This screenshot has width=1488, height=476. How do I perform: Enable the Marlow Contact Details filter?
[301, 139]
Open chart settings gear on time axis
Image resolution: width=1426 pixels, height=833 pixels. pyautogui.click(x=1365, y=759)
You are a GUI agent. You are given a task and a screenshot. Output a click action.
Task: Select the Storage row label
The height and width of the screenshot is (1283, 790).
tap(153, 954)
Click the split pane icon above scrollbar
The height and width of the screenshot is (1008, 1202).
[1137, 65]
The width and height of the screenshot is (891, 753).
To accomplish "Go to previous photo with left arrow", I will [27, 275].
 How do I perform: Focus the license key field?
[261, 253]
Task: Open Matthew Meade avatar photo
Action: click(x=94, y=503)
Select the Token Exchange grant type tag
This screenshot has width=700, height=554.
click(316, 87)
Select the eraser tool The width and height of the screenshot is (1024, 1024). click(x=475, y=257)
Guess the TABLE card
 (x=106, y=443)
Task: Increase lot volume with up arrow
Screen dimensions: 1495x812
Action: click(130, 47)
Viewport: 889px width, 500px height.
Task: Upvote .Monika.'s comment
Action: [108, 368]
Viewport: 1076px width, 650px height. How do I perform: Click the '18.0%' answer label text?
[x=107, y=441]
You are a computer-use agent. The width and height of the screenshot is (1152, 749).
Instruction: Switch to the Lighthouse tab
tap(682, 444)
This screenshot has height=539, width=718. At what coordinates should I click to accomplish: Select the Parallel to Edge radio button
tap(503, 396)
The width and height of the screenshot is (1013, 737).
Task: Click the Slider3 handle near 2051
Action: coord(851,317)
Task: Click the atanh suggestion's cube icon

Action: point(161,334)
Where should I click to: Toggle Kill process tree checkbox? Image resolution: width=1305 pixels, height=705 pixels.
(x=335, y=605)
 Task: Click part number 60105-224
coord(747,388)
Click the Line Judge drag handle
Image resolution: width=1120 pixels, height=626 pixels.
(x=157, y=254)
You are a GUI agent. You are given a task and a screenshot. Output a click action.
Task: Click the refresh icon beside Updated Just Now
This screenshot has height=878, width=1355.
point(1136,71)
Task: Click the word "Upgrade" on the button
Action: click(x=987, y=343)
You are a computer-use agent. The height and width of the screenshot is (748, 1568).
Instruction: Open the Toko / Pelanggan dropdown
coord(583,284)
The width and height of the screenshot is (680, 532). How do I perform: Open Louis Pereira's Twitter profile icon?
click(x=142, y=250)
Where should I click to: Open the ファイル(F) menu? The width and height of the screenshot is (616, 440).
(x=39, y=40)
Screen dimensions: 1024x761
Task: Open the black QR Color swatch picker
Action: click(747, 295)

****************************************

- _What is expected_
A faithful transcription of all the material is what this exercise calls for.

- _Reply to the task_
This screenshot has width=1488, height=476. How do I perform: Enable the Marlow Contact Details filter?
[301, 139]
Open chart settings gear on time axis
Image resolution: width=1426 pixels, height=833 pixels. pyautogui.click(x=1365, y=759)
You are a GUI agent. You are given a task and a screenshot. Output a click action.
Task: Select the Storage row label
The height and width of the screenshot is (1283, 790).
tap(153, 954)
Click the split pane icon above scrollbar
The height and width of the screenshot is (1008, 1202).
[1137, 65]
The width and height of the screenshot is (891, 753).
To accomplish "Go to previous photo with left arrow", I will [27, 275].
 How do I perform: Focus the license key field?
[261, 253]
Task: Open Matthew Meade avatar photo
Action: click(x=94, y=503)
Select the Token Exchange grant type tag
This screenshot has width=700, height=554.
click(316, 87)
Select the eraser tool The width and height of the screenshot is (1024, 1024). click(x=475, y=257)
Guess the TABLE card
 (x=106, y=443)
Task: Increase lot volume with up arrow
Screen dimensions: 1495x812
Action: click(130, 47)
Viewport: 889px width, 500px height.
Task: Upvote .Monika.'s comment
Action: [108, 368]
Viewport: 1076px width, 650px height. How do I perform: Click the '18.0%' answer label text?
[x=107, y=441]
You are a computer-use agent. The width and height of the screenshot is (1152, 749).
Instruction: Switch to the Lighthouse tab
tap(682, 444)
This screenshot has height=539, width=718. At what coordinates should I click to accomplish: Select the Parallel to Edge radio button
tap(503, 396)
The width and height of the screenshot is (1013, 737).
Task: Click the Slider3 handle near 2051
Action: coord(851,317)
Task: Click the atanh suggestion's cube icon

Action: point(161,334)
Where should I click to: Toggle Kill process tree checkbox? Image resolution: width=1305 pixels, height=705 pixels.
(x=335, y=605)
 Task: Click part number 60105-224
coord(747,388)
Click the Line Judge drag handle
Image resolution: width=1120 pixels, height=626 pixels.
(x=157, y=254)
You are a GUI agent. You are given a task and a screenshot. Output a click action.
Task: Click the refresh icon beside Updated Just Now
This screenshot has height=878, width=1355.
point(1136,71)
Task: Click the word "Upgrade" on the button
Action: click(x=987, y=343)
You are a computer-use agent. The height and width of the screenshot is (748, 1568).
Instruction: Open the Toko / Pelanggan dropdown
coord(583,284)
The width and height of the screenshot is (680, 532). How do I perform: Open Louis Pereira's Twitter profile icon?
click(x=142, y=250)
Where should I click to: Open the ファイル(F) menu? The width and height of the screenshot is (616, 440).
(x=39, y=40)
Screen dimensions: 1024x761
Task: Open the black QR Color swatch picker
Action: click(747, 295)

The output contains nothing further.